Last December the working group presented its study to serve as a basis for the designing of green taxes in the Czech Republic. Meanwhile, other working groups have been involving the active participation of various stakeholders. The Nationalist government in Malta has certainly not taken the democratic and gradual approach of the Czech government and has instead simply announced these new taxes, expecting the business sector, the trade unions, the environmental groups, the media and the general public to support such enlightened policy making.

It's the deficit, stupid

Look at how the Danish Ecological Council has been working on a Green Budget Reform. The aim of the Council's proposal is to change the tax system in a more environment-friendly direction without changing the social distributional effect on society, without raising the overall tax burden or without disturbing the competitiveness of the Danish industry.

The Council's proposals are designed in a way that when environmental taxes are imposed on households, the revenue from those taxes is recycled to households, mainly by lowering income taxes. The same is done for industry where the revenue is returned as subsidies for environmentally positive arrangements, e.g. energy savings and as subsidies accorded to the labour expenditures to reduce the costs of labour. The proposals to raise the level of existing environmental taxes concentrate on energy use, transport and the use of hazardous chemicals, because these areas are the main cause of many environmental problems.

The taxes being introduced by the Nationalist government can hardly be called "green". Green taxes are usually not revenue-raisers. A key component of any form of environmental taxation is fiscal neutrality, so that the overall tax burden is not increased. Most policymakers favour using environmental taxation to reduce taxes on labour. Another key component in the design of green taxes is that the revenue raised should go towards financing environmental polices and not end up in the melting pot of the Finance Ministry. They are also usually just taxes and do not hurt middle and low-income households as the taxes imposed by the Nationalist government will do.

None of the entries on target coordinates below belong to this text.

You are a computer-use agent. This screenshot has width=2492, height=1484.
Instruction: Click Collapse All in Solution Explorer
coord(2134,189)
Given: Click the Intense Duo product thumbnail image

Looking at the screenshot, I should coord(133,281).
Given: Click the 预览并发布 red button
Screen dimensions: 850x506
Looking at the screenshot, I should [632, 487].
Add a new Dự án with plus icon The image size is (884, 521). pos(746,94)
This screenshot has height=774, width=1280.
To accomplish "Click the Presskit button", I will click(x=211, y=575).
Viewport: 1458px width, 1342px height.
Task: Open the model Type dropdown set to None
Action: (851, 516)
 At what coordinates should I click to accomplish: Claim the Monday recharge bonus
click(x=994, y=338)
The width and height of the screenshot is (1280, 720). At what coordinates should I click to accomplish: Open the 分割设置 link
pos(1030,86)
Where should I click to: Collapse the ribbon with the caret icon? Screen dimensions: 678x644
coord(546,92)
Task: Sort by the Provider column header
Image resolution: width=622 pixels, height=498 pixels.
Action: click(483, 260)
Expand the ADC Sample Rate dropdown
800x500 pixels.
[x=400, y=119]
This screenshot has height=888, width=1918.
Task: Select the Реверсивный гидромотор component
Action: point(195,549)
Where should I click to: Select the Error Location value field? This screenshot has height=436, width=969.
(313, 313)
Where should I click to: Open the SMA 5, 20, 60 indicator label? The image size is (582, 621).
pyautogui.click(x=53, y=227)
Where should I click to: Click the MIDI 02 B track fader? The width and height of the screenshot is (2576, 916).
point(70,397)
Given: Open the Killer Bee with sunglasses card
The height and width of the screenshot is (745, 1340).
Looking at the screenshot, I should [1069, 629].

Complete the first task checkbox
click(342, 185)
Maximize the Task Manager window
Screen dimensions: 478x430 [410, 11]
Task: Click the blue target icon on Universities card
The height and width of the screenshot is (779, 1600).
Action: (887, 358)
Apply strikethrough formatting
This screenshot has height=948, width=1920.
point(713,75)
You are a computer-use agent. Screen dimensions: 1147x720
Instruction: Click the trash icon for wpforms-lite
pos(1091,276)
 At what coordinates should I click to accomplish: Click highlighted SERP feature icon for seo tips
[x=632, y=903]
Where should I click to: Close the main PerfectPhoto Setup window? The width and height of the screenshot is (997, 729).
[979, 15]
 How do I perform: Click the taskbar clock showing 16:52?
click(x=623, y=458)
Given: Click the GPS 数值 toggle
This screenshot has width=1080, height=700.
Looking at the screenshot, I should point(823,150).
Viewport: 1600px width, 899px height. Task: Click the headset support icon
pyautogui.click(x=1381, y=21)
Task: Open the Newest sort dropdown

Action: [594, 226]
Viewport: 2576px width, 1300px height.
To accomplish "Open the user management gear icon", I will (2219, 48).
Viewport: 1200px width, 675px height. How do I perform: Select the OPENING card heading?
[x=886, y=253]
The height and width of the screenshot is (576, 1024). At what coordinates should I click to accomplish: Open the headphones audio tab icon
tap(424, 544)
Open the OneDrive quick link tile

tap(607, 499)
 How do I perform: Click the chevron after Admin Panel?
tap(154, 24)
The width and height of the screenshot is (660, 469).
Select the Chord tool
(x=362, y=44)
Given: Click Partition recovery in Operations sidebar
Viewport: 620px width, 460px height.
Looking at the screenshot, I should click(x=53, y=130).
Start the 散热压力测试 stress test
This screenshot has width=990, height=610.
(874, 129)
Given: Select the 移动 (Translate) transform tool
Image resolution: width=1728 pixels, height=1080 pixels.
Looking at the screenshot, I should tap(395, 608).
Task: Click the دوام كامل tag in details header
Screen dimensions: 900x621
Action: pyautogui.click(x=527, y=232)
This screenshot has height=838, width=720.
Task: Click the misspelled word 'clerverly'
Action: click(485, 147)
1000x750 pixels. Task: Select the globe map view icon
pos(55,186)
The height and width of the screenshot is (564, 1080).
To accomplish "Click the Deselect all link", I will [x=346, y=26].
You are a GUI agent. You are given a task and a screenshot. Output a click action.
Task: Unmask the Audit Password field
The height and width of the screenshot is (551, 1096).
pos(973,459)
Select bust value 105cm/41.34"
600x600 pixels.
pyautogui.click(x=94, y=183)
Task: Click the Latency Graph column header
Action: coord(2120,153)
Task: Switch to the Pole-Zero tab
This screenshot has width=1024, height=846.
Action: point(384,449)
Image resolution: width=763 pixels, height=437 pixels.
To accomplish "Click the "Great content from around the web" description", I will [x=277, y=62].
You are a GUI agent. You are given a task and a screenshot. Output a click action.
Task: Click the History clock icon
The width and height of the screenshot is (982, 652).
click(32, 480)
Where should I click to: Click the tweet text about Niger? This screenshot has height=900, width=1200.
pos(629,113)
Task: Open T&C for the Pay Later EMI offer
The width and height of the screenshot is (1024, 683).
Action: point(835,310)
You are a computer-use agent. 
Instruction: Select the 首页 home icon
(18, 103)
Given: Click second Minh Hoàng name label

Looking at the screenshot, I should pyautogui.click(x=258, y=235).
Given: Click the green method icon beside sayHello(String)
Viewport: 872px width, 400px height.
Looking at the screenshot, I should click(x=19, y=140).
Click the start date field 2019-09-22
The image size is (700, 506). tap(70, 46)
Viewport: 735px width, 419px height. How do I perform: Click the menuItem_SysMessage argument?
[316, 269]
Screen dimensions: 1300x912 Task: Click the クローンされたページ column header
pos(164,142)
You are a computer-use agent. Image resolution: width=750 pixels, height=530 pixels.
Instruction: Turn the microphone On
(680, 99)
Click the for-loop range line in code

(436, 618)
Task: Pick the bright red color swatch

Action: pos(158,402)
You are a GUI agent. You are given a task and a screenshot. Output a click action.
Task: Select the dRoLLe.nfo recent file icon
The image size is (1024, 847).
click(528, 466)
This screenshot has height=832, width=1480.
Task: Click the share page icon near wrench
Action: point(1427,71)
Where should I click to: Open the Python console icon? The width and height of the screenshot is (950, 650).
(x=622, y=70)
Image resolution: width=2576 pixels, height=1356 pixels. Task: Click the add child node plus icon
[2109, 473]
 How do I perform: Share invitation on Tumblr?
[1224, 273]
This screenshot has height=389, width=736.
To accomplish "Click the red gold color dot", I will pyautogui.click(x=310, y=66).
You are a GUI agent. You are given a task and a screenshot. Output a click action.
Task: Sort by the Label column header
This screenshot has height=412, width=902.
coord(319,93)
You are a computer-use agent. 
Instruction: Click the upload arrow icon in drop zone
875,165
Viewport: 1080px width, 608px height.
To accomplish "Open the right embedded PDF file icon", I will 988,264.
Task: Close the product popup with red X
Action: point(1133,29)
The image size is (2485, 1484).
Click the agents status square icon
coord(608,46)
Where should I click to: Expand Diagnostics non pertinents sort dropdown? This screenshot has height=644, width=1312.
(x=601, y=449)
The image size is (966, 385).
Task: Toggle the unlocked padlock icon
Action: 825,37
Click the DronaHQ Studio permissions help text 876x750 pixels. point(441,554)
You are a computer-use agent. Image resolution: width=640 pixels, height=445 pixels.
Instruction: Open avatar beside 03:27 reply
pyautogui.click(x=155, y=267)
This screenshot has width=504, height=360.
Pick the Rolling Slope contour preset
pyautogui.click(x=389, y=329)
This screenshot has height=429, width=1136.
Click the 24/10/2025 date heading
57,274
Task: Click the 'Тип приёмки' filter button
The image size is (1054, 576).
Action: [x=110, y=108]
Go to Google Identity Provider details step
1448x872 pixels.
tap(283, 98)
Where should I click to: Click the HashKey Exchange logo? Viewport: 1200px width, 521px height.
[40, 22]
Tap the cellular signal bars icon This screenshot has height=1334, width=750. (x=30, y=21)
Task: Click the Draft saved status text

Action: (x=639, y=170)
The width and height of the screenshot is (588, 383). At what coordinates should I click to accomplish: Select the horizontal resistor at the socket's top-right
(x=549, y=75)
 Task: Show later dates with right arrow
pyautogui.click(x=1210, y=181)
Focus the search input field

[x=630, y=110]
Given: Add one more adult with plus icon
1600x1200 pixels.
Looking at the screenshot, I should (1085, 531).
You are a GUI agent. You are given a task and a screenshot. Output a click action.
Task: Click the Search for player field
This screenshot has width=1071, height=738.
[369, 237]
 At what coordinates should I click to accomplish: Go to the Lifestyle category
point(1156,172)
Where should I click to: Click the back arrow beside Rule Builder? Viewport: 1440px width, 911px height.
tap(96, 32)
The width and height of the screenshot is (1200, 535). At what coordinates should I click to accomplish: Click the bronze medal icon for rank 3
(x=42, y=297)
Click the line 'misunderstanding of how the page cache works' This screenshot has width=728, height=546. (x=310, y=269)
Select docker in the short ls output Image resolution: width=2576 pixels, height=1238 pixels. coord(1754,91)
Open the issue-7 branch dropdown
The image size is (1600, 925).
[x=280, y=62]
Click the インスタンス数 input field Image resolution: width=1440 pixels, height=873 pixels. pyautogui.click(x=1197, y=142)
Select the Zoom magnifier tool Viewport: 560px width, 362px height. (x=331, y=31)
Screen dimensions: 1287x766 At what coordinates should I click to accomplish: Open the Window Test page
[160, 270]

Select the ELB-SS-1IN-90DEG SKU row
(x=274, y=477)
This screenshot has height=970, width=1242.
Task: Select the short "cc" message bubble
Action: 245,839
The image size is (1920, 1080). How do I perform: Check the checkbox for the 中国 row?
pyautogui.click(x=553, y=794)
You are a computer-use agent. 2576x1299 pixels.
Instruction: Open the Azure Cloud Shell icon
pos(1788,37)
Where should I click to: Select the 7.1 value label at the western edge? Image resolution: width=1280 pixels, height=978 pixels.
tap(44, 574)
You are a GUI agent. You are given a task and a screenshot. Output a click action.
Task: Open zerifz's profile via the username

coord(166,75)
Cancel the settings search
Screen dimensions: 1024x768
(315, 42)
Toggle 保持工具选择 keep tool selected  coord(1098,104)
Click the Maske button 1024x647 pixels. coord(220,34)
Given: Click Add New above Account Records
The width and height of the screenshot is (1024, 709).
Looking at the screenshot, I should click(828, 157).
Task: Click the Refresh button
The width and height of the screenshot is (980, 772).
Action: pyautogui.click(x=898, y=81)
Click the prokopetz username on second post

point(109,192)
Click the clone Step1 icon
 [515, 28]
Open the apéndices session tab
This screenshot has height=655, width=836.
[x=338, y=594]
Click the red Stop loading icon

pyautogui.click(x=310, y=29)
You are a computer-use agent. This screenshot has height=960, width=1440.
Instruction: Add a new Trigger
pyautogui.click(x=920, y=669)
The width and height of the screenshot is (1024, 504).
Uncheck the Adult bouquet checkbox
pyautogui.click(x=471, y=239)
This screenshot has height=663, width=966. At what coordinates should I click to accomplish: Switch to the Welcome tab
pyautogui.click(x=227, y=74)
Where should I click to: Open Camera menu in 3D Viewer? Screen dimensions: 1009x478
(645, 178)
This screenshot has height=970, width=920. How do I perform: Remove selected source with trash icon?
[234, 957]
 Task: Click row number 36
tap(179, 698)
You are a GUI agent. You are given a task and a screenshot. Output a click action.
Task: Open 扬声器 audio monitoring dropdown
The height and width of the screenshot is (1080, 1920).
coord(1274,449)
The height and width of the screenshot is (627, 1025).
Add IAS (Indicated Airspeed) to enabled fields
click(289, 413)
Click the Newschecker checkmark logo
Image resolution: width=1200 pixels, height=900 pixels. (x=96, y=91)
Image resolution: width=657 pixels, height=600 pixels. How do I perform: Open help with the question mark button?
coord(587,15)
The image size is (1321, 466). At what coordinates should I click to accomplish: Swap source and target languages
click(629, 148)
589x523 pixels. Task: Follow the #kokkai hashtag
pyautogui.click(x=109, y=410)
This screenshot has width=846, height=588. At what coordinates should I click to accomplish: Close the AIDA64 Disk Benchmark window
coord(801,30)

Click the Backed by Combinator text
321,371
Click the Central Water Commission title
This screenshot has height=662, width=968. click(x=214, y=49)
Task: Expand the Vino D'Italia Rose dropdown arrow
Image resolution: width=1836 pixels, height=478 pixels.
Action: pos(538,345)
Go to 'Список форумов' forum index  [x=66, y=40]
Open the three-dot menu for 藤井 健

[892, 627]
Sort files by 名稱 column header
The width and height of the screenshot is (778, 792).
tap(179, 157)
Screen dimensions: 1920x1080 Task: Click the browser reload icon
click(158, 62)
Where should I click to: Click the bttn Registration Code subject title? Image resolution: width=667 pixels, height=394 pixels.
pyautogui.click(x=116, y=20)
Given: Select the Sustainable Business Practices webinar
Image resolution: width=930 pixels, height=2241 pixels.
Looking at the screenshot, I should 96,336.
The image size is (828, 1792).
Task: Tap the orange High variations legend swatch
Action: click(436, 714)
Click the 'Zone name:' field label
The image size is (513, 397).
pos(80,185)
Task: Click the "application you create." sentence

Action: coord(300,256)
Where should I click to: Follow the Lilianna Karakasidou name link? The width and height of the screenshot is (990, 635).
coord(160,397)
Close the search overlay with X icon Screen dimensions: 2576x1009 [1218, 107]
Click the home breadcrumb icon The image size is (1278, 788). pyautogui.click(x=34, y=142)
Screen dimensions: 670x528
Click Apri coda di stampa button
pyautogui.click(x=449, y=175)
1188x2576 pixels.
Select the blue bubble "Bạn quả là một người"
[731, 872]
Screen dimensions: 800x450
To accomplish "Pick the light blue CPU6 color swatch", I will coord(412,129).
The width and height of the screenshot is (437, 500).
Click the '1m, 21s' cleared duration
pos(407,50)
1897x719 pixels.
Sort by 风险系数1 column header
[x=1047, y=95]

The purpose of an eco-tax is to encourage consumers to buy environment-friendly products by discouraging them from buying more harmful products. For example, Malta already has an eco-tax on leaded petrol, introduced to encourage sales of unleaded petrol. Belgium introduced an eco-tax on disposable razors and disposable cameras to encourage use of non-disposable ones.

The eco-tax proposed by the Nationalist government imposes a blanket tax on all products, i.e. all fridges will be taxed by Lm12, all tyres by Lm2, all batteries by 10c, etc. Therefore the law cannot be categorised as an eco-tax but as a tax on consumption, in other words another form of VAT.

An eco-tax is normally enforced where a system of waste separation and recycling operates on a national level. This is not the case with Malta, which raises questions as to where the money collected from this tax will go? Will it be used for more reports? For the setting up of more centres and institutes on the environment that will employ more cronies?

After all, even the Parliamentary Secretary in the Finance Ministry, Tonio Fenech, talking to this newspaper last Sunday, bluntly described these taxes as revenue-raisers and nothing more - revenue to be swallowed up by the public deficit and for government recurrent expenditure: "We still have a Lm95 million deficit and we are still living beyond what we can afford. There is a cost to everything. If we don't want to increase our deficit and don't want another Maghtab landfill then we have to pay for it."

And only a few months ago we were being told that the country's finances are on a sound footing and that once returned to government, the Nationalist Party would ensure that we all live happily ever after.